▶ **Task instructions**:
1. According to the statement on supporting the ROI, for how many years has the writer been involved in the field?
2. Summarize the statement on supporting the ROI in two sentences.
3. In the statement on supporting the ROI, reproduce the passage that begins at the words "- Endeavors to" and stops after "and global arena.", and change every instance of "radiation therapy" to "radiotherapy".

▶ **Excerpt to read**:

James P. Hoey, MBA
Why do you support the ROI?
While several avenues of funding for radiation oncology research exist, they are often in competition with other modalities and disciplines; and, budgets for funding research are getting tighter—including government grants and commercial grants.
The ROI is the only organization that:
- Supports research and education efforts around the world that enhance and confirm the critical role of radiation therapy in improving cancer treatment.
- Endeavors to steer funds toward research on new and existing radiation therapy treatments to identify links between best practices and improved outcomes.
- Strives to stimulate research that evaluates the efficacy and cost-benefit of radiation therapy.
I believe in all of these goals—radiation oncology is a critically important treatment modality for many types and stages of cancer. The discipline has made great strides in improving patient outcomes during the 36 years that I’ve been involved in the field. I, along with many others, have family and friends who have benefited from radiation therapy. On a personal level, the ROI is a vehicle for me to both “give back” and “move forward” the discipline in a noncommercial and global arena.

▶ **Data below**:
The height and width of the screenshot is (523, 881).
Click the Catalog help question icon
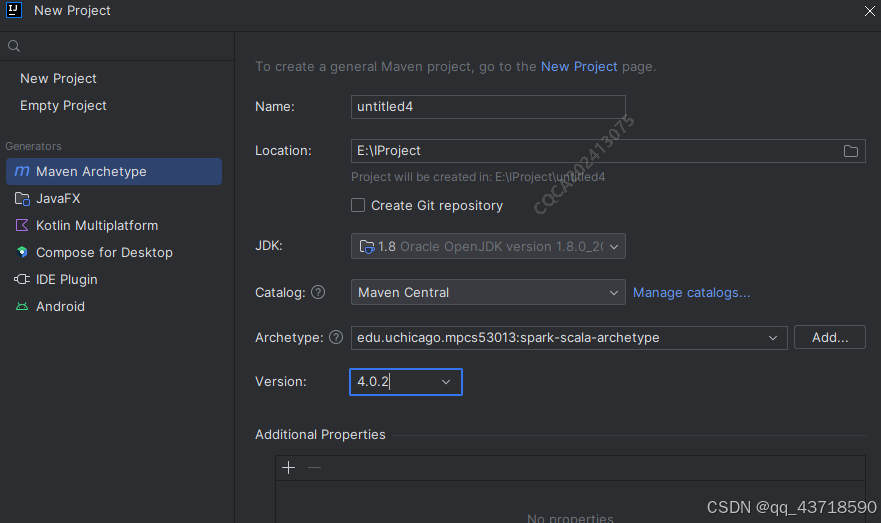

▶ **Answers to each task**:
1. 36 years.

2. Funding for radiation oncology research competes with other modalities and disciplines as budgets tighten, and the ROI is the only organization that supports research and education on radiation therapy's role around the world, steers funds toward treatment research, and stimulates studies of efficacy and cost-benefit. The writer supports these goals because radiation oncology is a critically important treatment modality that has greatly improved patient outcomes over 36 years, and sees the ROI as a way to "give back" and "move forward" the discipline in a noncommercial and global arena.

3.
- Endeavors to steer funds toward research on new and existing radiotherapy treatments to identify links between best practices and improved outcomes.
- Strives to stimulate research that evaluates the efficacy and cost-benefit of radiotherapy.
I believe in all of these goals—radiation oncology is a critically important treatment modality for many types and stages of cancer. The discipline has made great strides in improving patient outcomes during the 36 years that I’ve been involved in the field. I, along with many others, have family and friends who have benefited from radiotherapy. On a personal level, the ROI is a vehicle for me to both “give back” and “move forward” the discipline in a noncommercial and global arena.